For starters, he’s part of that vital tradition in American letters—the trenches—made up of writers who publish with small independent presses.

His work, in essence, deploys a poetics of play, unbridled linguistic play. It’s also a poetry of deep empathy toward the people that populate his poems. And to quote Rigoberto González, the added value of Herrera’s oeuvre is that it offers “an important timeline of Chicano political history and social activism” in the United States.

His persona embodies an exuberance that will resonate and connect, I predict, with the men, women and children he will come into contact with during his term (s) as this nation’s Poet Laureate.

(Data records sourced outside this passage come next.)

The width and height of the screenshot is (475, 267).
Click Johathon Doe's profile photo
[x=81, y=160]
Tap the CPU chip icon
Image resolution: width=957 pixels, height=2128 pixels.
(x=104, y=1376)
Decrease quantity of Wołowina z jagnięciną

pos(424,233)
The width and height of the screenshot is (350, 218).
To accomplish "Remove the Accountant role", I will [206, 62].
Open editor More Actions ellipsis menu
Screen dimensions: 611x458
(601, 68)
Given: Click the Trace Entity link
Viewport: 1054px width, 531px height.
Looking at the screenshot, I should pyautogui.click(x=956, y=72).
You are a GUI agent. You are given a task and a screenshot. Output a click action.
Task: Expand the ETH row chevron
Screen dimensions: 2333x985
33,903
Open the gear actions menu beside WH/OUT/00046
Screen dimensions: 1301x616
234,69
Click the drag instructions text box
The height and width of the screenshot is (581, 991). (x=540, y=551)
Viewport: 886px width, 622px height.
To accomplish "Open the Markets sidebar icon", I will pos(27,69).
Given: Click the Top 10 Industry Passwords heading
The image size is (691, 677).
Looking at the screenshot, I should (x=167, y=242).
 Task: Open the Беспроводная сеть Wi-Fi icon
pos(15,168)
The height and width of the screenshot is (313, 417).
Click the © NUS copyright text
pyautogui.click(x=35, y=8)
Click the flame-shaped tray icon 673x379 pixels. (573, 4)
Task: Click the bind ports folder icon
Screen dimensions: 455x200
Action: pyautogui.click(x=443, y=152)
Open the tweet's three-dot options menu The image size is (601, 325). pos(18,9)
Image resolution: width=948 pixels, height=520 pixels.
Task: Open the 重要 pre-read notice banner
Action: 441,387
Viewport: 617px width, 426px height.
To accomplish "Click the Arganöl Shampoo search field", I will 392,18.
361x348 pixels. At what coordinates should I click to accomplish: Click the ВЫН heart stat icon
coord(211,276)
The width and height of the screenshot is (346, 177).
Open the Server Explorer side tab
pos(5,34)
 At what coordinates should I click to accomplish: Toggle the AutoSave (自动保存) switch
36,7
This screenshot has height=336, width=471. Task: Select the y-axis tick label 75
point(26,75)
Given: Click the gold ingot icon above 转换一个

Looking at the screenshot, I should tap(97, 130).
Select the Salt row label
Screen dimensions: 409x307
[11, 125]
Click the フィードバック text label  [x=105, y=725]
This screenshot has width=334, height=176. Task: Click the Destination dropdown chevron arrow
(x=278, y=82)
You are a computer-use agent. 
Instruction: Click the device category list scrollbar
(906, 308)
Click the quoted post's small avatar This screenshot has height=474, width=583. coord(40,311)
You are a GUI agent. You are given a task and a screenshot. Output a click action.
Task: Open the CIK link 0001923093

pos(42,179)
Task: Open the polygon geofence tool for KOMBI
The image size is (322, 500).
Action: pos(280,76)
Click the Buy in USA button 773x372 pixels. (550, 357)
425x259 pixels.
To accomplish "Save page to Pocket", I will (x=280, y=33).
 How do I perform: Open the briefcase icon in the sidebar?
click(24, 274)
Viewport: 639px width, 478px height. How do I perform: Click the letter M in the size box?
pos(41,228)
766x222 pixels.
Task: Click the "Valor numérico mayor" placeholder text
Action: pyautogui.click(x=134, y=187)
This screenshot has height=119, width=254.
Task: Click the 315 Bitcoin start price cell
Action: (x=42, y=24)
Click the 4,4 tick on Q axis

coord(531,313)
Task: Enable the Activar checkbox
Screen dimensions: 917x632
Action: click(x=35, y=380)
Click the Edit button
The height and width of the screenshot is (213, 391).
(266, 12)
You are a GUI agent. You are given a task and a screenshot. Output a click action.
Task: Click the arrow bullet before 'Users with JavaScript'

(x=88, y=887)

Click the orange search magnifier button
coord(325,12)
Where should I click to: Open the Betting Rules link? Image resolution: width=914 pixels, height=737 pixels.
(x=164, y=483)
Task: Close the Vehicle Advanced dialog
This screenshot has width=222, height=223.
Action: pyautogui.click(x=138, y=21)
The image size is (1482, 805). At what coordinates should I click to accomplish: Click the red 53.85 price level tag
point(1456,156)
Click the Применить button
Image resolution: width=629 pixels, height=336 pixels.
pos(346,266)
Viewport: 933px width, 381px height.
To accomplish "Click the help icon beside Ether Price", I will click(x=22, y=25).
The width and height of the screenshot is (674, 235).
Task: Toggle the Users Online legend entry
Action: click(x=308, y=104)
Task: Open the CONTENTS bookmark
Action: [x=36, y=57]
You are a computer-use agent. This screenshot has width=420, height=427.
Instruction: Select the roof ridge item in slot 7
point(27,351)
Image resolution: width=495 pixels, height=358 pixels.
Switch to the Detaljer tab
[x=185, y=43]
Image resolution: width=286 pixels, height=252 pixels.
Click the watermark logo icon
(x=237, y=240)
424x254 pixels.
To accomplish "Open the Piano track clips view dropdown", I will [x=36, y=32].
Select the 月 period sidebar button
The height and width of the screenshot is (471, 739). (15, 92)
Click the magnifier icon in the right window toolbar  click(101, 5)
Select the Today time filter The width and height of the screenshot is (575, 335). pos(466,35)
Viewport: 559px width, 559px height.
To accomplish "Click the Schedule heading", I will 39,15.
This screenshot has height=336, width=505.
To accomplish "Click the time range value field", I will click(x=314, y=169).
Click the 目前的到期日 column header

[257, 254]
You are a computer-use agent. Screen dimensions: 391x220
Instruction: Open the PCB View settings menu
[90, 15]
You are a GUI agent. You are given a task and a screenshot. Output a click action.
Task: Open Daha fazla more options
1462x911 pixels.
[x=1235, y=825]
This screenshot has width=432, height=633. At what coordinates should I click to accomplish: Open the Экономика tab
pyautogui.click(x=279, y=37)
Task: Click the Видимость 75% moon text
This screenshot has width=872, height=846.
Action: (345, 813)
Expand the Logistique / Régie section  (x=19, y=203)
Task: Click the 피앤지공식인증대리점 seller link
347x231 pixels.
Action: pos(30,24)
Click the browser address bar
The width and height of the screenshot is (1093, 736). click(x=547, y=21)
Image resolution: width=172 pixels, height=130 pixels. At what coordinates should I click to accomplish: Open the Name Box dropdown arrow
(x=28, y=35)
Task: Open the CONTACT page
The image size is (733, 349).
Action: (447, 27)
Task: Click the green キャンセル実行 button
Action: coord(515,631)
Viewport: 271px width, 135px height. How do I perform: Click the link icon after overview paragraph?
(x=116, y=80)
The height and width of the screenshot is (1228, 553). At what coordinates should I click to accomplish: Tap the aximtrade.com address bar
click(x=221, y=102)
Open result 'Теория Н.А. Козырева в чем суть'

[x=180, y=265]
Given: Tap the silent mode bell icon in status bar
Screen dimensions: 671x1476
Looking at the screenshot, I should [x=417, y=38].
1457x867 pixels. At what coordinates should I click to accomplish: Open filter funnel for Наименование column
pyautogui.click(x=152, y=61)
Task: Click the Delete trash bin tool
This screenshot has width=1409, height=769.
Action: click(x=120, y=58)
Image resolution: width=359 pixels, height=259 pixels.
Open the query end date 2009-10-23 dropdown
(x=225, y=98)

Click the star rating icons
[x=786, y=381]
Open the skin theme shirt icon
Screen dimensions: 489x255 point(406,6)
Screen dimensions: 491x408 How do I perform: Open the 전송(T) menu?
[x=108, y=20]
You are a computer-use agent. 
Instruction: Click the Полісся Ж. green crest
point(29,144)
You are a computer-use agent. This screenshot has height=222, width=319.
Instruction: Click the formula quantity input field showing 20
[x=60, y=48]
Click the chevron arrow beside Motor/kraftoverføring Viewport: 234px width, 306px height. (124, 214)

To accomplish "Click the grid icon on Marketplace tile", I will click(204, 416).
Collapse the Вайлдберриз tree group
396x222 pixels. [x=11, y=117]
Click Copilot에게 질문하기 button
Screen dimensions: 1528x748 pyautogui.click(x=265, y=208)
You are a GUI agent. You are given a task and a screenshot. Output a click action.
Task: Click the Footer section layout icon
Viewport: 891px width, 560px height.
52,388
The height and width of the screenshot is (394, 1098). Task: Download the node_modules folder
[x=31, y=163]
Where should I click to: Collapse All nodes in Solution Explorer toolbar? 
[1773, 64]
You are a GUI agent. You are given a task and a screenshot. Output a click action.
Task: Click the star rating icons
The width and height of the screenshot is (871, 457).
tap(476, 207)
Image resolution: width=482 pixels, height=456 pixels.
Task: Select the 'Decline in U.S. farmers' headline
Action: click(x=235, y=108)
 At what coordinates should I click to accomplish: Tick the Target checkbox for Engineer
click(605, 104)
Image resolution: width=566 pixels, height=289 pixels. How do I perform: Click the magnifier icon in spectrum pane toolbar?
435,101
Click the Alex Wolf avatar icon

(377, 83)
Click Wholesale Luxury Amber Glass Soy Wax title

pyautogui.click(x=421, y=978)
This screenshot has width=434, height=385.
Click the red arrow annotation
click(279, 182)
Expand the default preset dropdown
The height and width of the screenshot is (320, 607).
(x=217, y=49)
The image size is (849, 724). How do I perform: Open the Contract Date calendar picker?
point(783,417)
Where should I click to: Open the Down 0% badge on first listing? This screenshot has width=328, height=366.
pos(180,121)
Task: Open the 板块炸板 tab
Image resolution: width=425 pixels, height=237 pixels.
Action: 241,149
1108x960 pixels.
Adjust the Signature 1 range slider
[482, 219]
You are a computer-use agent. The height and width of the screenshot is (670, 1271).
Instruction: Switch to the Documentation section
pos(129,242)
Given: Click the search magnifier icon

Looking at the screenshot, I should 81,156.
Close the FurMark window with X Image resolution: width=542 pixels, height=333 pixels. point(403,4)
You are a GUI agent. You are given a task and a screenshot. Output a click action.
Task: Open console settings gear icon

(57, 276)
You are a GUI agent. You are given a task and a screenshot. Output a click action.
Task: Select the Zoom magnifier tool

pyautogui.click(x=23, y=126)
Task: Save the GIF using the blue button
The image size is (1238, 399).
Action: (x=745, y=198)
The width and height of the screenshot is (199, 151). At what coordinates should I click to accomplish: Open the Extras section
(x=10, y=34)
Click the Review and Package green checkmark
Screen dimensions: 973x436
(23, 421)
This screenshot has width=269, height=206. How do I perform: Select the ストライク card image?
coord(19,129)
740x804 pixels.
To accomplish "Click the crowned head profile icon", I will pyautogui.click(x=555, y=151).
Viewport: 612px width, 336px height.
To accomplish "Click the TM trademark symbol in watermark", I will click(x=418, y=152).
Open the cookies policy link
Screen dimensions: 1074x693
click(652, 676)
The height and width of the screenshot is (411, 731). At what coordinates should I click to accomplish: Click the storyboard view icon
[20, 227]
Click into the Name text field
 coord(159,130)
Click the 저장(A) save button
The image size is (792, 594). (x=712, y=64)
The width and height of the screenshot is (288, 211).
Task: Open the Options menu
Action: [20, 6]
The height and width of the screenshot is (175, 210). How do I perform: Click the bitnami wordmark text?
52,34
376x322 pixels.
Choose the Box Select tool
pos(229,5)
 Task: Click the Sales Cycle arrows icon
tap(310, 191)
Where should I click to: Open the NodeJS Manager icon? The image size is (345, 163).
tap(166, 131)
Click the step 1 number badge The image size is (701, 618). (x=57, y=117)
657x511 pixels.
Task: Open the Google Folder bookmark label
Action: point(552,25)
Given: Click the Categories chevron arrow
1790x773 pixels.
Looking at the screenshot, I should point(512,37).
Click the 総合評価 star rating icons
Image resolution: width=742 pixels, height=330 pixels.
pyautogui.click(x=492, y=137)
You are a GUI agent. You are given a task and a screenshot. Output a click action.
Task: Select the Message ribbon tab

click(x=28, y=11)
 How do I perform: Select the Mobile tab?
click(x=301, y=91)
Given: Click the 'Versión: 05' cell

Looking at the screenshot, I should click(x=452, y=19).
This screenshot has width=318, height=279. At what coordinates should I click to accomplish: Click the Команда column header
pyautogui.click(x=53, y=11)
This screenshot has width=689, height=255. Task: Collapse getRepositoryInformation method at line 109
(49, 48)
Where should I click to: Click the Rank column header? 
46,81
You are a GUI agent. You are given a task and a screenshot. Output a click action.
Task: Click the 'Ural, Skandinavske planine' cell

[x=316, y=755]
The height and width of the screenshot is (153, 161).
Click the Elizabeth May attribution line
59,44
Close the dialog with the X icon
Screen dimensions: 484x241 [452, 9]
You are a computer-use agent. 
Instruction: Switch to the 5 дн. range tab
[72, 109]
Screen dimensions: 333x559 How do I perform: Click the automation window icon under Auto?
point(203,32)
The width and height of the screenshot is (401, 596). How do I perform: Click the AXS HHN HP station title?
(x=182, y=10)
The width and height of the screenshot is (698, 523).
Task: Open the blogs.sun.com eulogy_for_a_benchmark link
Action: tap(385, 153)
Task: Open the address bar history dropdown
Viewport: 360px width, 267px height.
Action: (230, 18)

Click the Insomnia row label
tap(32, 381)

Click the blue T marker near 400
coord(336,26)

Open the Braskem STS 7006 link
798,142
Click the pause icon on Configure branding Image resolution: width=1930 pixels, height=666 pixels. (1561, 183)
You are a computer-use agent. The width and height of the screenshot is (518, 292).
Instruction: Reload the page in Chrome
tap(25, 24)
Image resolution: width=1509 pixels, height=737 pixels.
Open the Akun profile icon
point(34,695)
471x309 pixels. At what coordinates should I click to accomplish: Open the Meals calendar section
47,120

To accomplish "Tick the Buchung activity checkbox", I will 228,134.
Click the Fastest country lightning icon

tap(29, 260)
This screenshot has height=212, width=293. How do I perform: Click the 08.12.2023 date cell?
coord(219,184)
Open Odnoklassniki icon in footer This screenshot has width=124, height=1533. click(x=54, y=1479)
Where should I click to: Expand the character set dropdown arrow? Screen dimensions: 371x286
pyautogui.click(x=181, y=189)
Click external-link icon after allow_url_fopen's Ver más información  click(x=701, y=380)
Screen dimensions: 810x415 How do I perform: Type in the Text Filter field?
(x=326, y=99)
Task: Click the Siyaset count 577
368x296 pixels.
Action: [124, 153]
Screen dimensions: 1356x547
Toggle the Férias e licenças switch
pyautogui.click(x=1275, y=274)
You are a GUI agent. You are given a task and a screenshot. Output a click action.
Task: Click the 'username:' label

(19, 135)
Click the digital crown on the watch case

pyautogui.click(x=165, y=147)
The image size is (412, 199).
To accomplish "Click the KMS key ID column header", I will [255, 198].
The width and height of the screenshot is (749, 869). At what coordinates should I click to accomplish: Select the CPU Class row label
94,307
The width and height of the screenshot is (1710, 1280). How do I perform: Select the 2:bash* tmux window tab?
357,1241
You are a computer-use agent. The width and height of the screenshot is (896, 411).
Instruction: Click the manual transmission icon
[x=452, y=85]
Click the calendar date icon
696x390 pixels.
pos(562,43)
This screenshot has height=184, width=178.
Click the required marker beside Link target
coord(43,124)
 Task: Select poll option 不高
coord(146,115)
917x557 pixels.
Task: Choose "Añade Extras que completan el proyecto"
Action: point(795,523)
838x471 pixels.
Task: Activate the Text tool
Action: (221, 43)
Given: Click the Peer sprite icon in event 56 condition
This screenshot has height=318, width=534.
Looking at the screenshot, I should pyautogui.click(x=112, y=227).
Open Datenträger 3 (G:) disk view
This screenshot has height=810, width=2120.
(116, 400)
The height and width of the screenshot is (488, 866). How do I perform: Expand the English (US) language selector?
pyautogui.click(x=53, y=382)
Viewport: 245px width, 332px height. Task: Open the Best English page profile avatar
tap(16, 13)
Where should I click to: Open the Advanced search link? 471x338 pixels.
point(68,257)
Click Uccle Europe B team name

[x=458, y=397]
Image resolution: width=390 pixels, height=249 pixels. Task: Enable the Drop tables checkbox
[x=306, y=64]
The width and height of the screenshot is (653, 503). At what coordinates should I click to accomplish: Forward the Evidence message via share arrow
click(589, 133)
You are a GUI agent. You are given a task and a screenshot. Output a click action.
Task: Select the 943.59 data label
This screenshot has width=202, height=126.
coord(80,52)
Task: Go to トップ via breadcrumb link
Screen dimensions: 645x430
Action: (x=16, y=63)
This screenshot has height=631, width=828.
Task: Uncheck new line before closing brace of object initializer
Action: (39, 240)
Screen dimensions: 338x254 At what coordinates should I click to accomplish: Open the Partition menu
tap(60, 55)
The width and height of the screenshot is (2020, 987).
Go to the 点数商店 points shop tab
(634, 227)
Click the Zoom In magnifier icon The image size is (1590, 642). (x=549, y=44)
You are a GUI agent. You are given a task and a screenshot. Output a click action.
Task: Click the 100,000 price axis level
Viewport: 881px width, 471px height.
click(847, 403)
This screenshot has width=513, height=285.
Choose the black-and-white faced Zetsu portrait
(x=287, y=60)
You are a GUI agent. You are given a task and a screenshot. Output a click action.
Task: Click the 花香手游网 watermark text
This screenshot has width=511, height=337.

I don’t think I speak for myself only when I say that his selection is a long overdue gesture that acknowledges artistic communities that are often overlooked by establishment gatekeepers.

In this sense, Juan Felipe Herrera’s U.S. Poet Laureateship, like no other in my view, will feel, fully, like the People’s Poet Laureateship.

He shared with me, recently, that when he was introduced to the Head of the Hispanic Division of the Library of Congress, who’d been informed of his designation, she said to him:

“I’ve been waiting for you for a very long time.”